Learning how to lead in the ‘age of outrage’

Alice Hopkin (MPP 2025), former UK Special Adviser to the Foreign Secretary, Home Secretary and Secretary of State for Health & Social Care, shares her insights from the Master of Public Policy course ‘How to Lead in a Polarised World’, describing how it both resonated with and reshaped her approach to public service. Alice is a 1+1 MPP & MBA Pershing Square Scholar.

Estimated reading time: 3 Minutes
Picture of students at the Blavatnik School of Government

 

Politics today feels louder, faster and more emotionally charged than ever. Globalisation and technology have brought people closer together, but have also exposed new policy challenges and sharper clashes of identity, values and interests. In an age of sensationalist media, economic warfare and a fraying rules-based order, it is hard to imagine a timelier course for anyone interested in public leadership than How to Lead in a Polarised World, led by Karthik Ramanna, Professor of Business and Public Policy at the Blavatnik School.  

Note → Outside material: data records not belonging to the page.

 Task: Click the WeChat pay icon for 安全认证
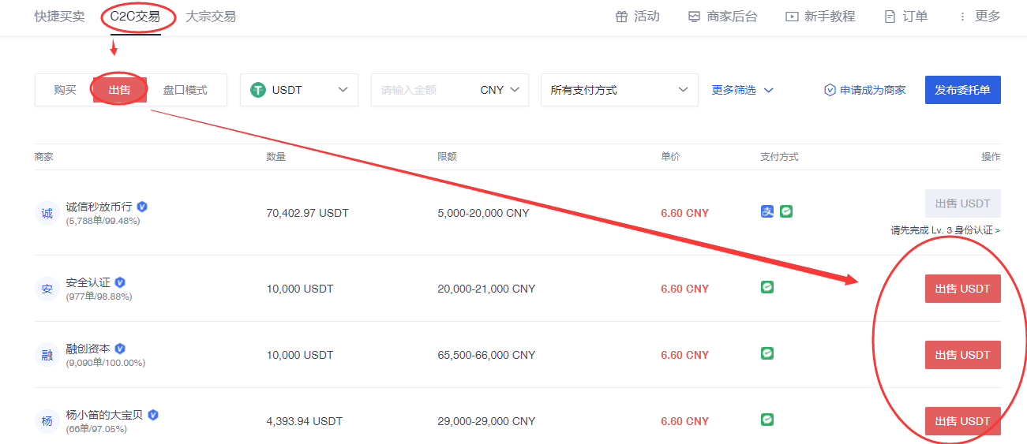(767, 287)
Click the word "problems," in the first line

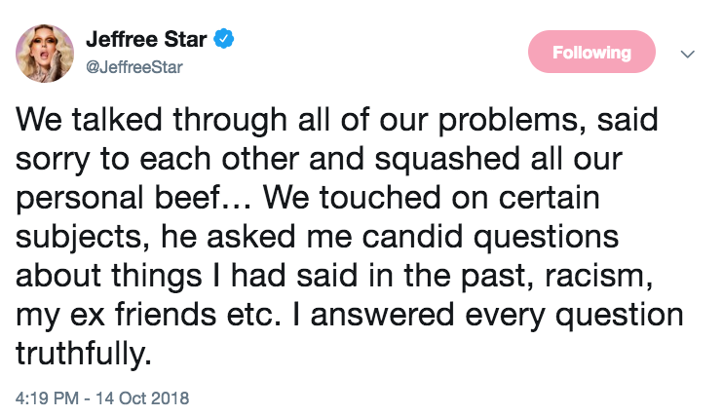[x=512, y=121]
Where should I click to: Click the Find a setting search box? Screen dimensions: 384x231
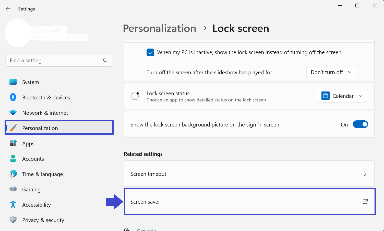[x=55, y=61]
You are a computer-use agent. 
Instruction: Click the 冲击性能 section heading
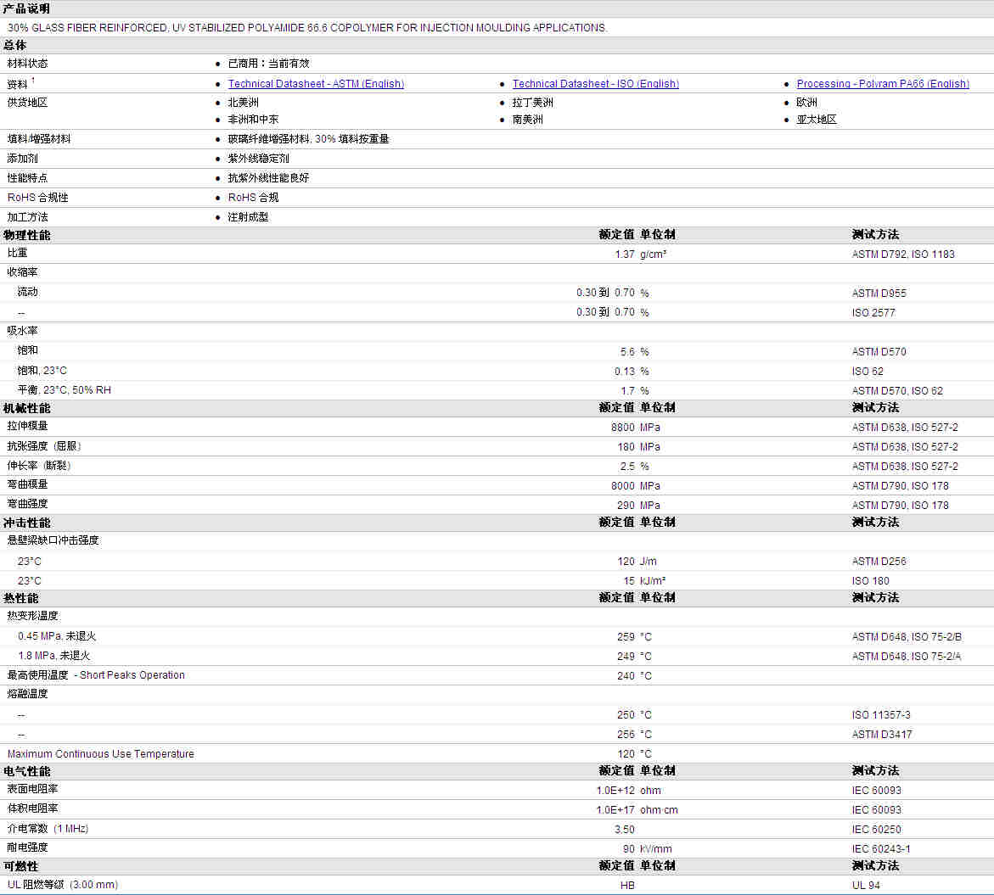[26, 523]
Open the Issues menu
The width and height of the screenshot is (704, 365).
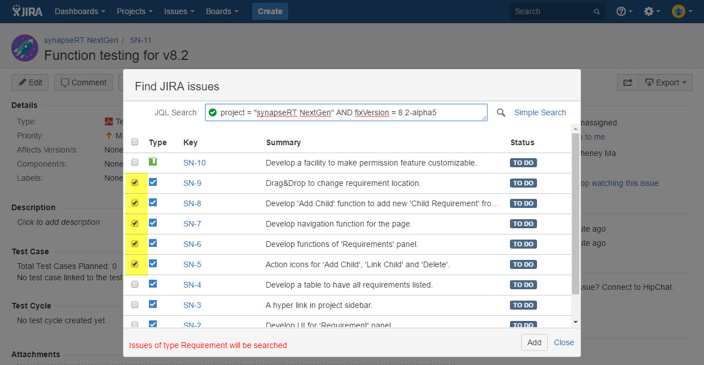[179, 11]
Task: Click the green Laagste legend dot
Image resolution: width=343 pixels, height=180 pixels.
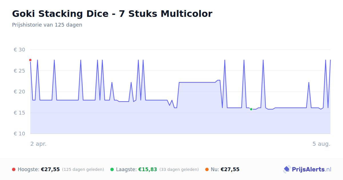Action: pyautogui.click(x=112, y=169)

I chose this module for its unapologetically practical content, and it did not disappoint. After two terms of deep academic teaching, I wanted to stress-test what I had learnt against real-world situations. Across seven case studies – a migrant crisis in Brazil, stop and search in London during Covid, the Maggi noodle safety crisis in India, peace-building in Kaduna State, Margaret Thatcher's rise to power, Covid-19 at Oxford University Hospitals, and President Trump testing institutional boundaries – we examined moments when leaders had to act under intense pressure with incomplete information, divided stakeholders and very little time. They were messy, human and highly political. Not all of them ended well. That, as Professor Ramanna made clear, was rather the point. 


Each case study required us to unpick the stakeholder map the protagonist was navigating. Who held power, who needed to be persuaded, and where the real friction lay. As a Special Adviser across the Home Office, the Foreign, Commonwealth & Development Office and the Department of Health & Social Care, I worked on some of the most contested policy questions in British politics. The hardest part was not always identifying the right answer, but landing a narrative that worked for a diverse audience of the public, MPs, the press and the numerous arm's-length bodies with competing interests. The case studies put a framework around something I had felt instinctively: trust and buy-in must be built deliberately, stakeholder by stakeholder, long before the crisis arrives. 


The truth is that trust cannot simply be press released. There can sometimes be a temptation to reach for a communications response: a speech in a relevant location, a solid ‘lines-to-take’ briefing, a swish social media clip. Where a press line can explain a decision, it cannot repair relationships. The course drew a distinction I found genuinely clarifying, between managing outrage and managing in the age of outrage. The former treats each storm as an isolated problem to be contained. The latter recognises polarisation as the permanent operating environment, one that rewards leaders who can turn down the temperature and hold a clear line even when every incentive pushes towards panic. The best ministers earn enough trust, early enough, to move at their own pace and with enough support when things get difficult. 


The course was equally honest about power. The most resilient leaders I observed in UK politics were rarely those who belonged rigidly to one wing or faction. They were those who could unite a broad church, build coalitions, and get people with opposing views to leave a room having compromised, even just a little. Professor Ramanna pushed me to think about power not as something to be uncomfortable with, but as something to be understood and used purposefully, recognising that durable change requires government, civil society and the private sector moving together. 


The final sessions turned inward, and were perhaps the most valuable. Strong leadership under sustained pressure begins with self-awareness and being the best version of yourself. I found the Stockdale Paradox particularly useful: confronting any brutal facts about one’s predicament while retaining faith that you will prevail is one of the hardest things a leader can do. We also explored why so many leaders emphasise the importance of stoicism. Another of the most vivid analogies we discussed was how teams are bubbling cauldrons of emotions, and creating stability for good decisions amid that heat requires deliberate practice. So does ‘hittability’: asking what is solvable in a difficult situation, by whom, with what information and in what timeframe, rather than mapping complexity and stopping there without the solution. 


Professor Ramanna's course did not offer easy answers. After all, there are not many of those in politics. However, it did leave me clear-eyed about one thing. Polarisation is not a problem to be solved, it is the water that modern leaders swim in. The task is not to wait for calmer conditions, but to develop the judgement, trust and resilience to lead through them.